5.4. Discussion for ORWNet Based Head

To address the occlusion problem in underwater scenes, we propose ORWNet, a frequency-aware detection head based on wavelet decomposition of feature maps. This method efficiently separates shape information and detail information, enabling the model to better capture contextual clues and reduce interference from overlapping targets. As shown in Table 7, use of the ORWNet-based detection head increases the mAP@0.5 from 81.4% to 81.8% while reducing the number of parameters and GFLOPs. This indicates that ORWNet improves accuracy while reducing computational cost. By operating in the frequency domain, ORWNet expands the receptive field, enhancing the model’s ability to identify occluded objects. This improves detection stability in complex underwater environments.

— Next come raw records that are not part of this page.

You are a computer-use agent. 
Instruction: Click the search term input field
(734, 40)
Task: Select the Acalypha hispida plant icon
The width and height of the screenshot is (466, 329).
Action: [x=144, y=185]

5.5. Discussion for EMASlideloss

In underwater object detection, sample imbalance causes the model to overfit simple examples while underfitting challenging ones. EMA Slideloss addresses this issue by dynamically adjusting weights rather than using a fixed IoU threshold. Through the use of an exponential moving average, the definition of ‘difficult’ continuously adapts during training, ensuring the model focuses on cases that are misclassified but learnable at each stage. This targeted weighting mechanism enhances the model’s ability to learn discriminative features, improves generalization performance, and avoids interference from noisy or misleading samples. As a result, the model achieves superior detection performance across complex underwater object categories.

Overall, the proposed improvements—including the CSGPA attention module, EMWFPN feature fusion, ORWNet detection head, and EMA sliding loss—collectively address key challenges in underwater target detection, such as occlusion, small targets, low contrast, and sample imbalance. Each component contributes to specific aspects of performance, and their integration forms a coherent detection pipeline. This synergistic effect enables more accurate, stable, and generalizable predictions in underwater scenarios.

6. Conclusions

This paper proposes a lightweight and efficient framework for underwater object detection that effectively addresses the object-recognition challenges caused by low-quality optical images when AUVs perform tasks underwater. Firstly, we propose a novel attention mechanism that enables the model to focus on both long-range dependencies and local features so that they are synergistic and fused under a unified framework. Second, an efficient multiscale feature-fusion network is constructed by incorporating more detailed information into the fusion process and adding more cross-scale connections. We also use weighted fusion to improve model efficiency and introduce lightweight feature extraction to reduce computational redundancy. Finally, we design a lightweight detection head with a large receptive field that processes features from the frequency domain perspective and effectively identifies occluded objects. Numerous experiments show that our model achieves better performance and excellent generalization ability on both the DUO and UW6C datasets compared with the baseline model and other excellent models, making it possible to achieve more efficient underwater exploration by AUVs.